I'll be the first to admit that Alms of Morpheus is a daunting listen: nineteen sprawling tracks packed onto two discs, settling in at well over two and a half hours. Luckily, the length suits Bog's songwriting. He has a knack for letting his songs stretch out and develop fully; there's plenty of breathing room, and nothing ends too soon. The opener, "Scene not Herd," sets the pace for Alms—its danceable nature and foregrounded melody is akin to Underworld in a parallel universe, perhaps if Karl Hyde wrote on hallucinogens. The song places its emphasis squarely on the rhythm, by the way, which is important. At its core, Alms is a beat-driven album, its best moments anchored by pulsing, life-affirming rhythms full of precision and power, often as danceable as a Chemical Brothers A-side.
Alms of Morpheus is well-sequenced, but given its length, it can be a lot to ingest in one sitting. Luckily, it functions well as a buffet of sorts, with individual songs heard piecemeal—an ideal format for the iPod Shuffle generation. There is truly something here for everyone, whether the paranoid vocal loop in "I'm Just a Naked Man Screaming Here" beneath a maelstrom of guitar psychedelia straight out of Julian Cope's record collection, the Middle Eastern-tinged guitar and Kosmiche vibes of "Glespie's Rheum," or the rollicking bounce of, well, "Bounce" that reprises the melody of "Scene not Herd" in fine fashion. (And this is only the first half.)
Disc two kicks off with perhaps my favorite song of the bunch: "Night Blossom," a patiently unfurling web of gentle, Vini Reilly-esque guitar playing punctuated by a searing solo. From there, Alms spirals back into a maze of head-spinning guitar, Krautrock rhythms, carefully deployed samples and manipulated organic sounds. It's certainly of a piece with the album's first disc, give or take a few distinct tricks: the blissful, fiery guitar work of "Mothership" that recalls "Maggot Brain" for 21st-century noiseniks, for example. Toward the end, there are three freewheeling jams credited to Earthmonkey's Boom Band, including the aptly titled "Hed Phood 4 Phat People." (If there's one thing that can be said of Earthmonkey in general, it's that Peat Bog knows his audience.)
The lifeblood of the record is "Alms of Morpheus," the longest and most ambitious piece on an album with no shortage of long, ambitious pieces.

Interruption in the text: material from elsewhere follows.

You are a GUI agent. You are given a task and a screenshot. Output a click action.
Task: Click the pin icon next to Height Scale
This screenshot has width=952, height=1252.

At 20 minutes, "Alms" is no less overblown and indulgent than Prince William and Miss Catherine Middleton's royal wedding, but comes at a fraction of the cost—and, by the way, is a hell of a lot more fascinating. Naturally, it doesn't appear until two hours into the album. For those who make it this deep into Alms of Morpheus, the title track is a worthy reward, an abrasive encore for the fans who stick around 'til the end.